◆ Yang Ditanyakan: Tuliskan kembali tanpa perubahan baris-baris materi mulai dari baris yang memuat "Task: Click the care hug reaction emoji" hingga baris terakhir materi, termasuk kedua baris tersebut.

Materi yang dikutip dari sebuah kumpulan
· · · ·

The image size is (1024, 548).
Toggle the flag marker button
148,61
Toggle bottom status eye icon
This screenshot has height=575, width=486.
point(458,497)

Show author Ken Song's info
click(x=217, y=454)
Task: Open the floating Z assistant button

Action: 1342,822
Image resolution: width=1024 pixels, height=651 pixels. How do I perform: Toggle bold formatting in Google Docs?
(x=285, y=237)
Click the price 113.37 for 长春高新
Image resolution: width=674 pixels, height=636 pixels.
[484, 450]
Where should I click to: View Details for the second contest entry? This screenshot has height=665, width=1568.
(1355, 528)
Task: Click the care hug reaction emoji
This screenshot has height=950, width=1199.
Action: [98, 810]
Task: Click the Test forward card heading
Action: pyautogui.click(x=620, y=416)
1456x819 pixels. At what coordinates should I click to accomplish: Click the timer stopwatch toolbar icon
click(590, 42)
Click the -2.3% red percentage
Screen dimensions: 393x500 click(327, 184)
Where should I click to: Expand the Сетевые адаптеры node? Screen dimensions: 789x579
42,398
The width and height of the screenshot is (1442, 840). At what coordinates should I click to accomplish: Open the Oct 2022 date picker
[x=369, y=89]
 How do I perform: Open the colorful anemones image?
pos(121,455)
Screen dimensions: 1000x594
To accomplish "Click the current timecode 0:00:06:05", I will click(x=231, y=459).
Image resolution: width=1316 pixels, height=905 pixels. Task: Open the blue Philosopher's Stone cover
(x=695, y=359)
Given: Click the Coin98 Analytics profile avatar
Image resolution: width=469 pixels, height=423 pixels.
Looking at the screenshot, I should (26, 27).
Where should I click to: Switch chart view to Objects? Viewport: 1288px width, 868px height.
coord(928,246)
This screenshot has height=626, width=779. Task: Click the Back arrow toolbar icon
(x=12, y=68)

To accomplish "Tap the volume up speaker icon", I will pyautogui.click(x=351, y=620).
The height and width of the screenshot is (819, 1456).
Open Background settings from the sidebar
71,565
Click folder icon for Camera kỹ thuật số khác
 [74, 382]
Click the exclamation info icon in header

· · · ·

◆ Penyelesaian Tugas:
Task: Click the care hug reaction emoji
This screenshot has height=950, width=1199.
Action: [98, 810]
Task: Click the Test forward card heading
Action: pyautogui.click(x=620, y=416)
1456x819 pixels. At what coordinates should I click to accomplish: Click the timer stopwatch toolbar icon
click(590, 42)
Click the -2.3% red percentage
Screen dimensions: 393x500 click(327, 184)
Where should I click to: Expand the Сетевые адаптеры node? Screen dimensions: 789x579
42,398
The width and height of the screenshot is (1442, 840). At what coordinates should I click to accomplish: Open the Oct 2022 date picker
[x=369, y=89]
 How do I perform: Open the colorful anemones image?
pos(121,455)
Screen dimensions: 1000x594
To accomplish "Click the current timecode 0:00:06:05", I will click(x=231, y=459).
Image resolution: width=1316 pixels, height=905 pixels. Task: Open the blue Philosopher's Stone cover
(x=695, y=359)
Given: Click the Coin98 Analytics profile avatar
Image resolution: width=469 pixels, height=423 pixels.
Looking at the screenshot, I should (26, 27).
Where should I click to: Switch chart view to Objects? Viewport: 1288px width, 868px height.
coord(928,246)
This screenshot has height=626, width=779. Task: Click the Back arrow toolbar icon
(x=12, y=68)

To accomplish "Tap the volume up speaker icon", I will pyautogui.click(x=351, y=620).
The height and width of the screenshot is (819, 1456).
Open Background settings from the sidebar
71,565
Click folder icon for Camera kỹ thuật số khác
 [74, 382]
Click the exclamation info icon in header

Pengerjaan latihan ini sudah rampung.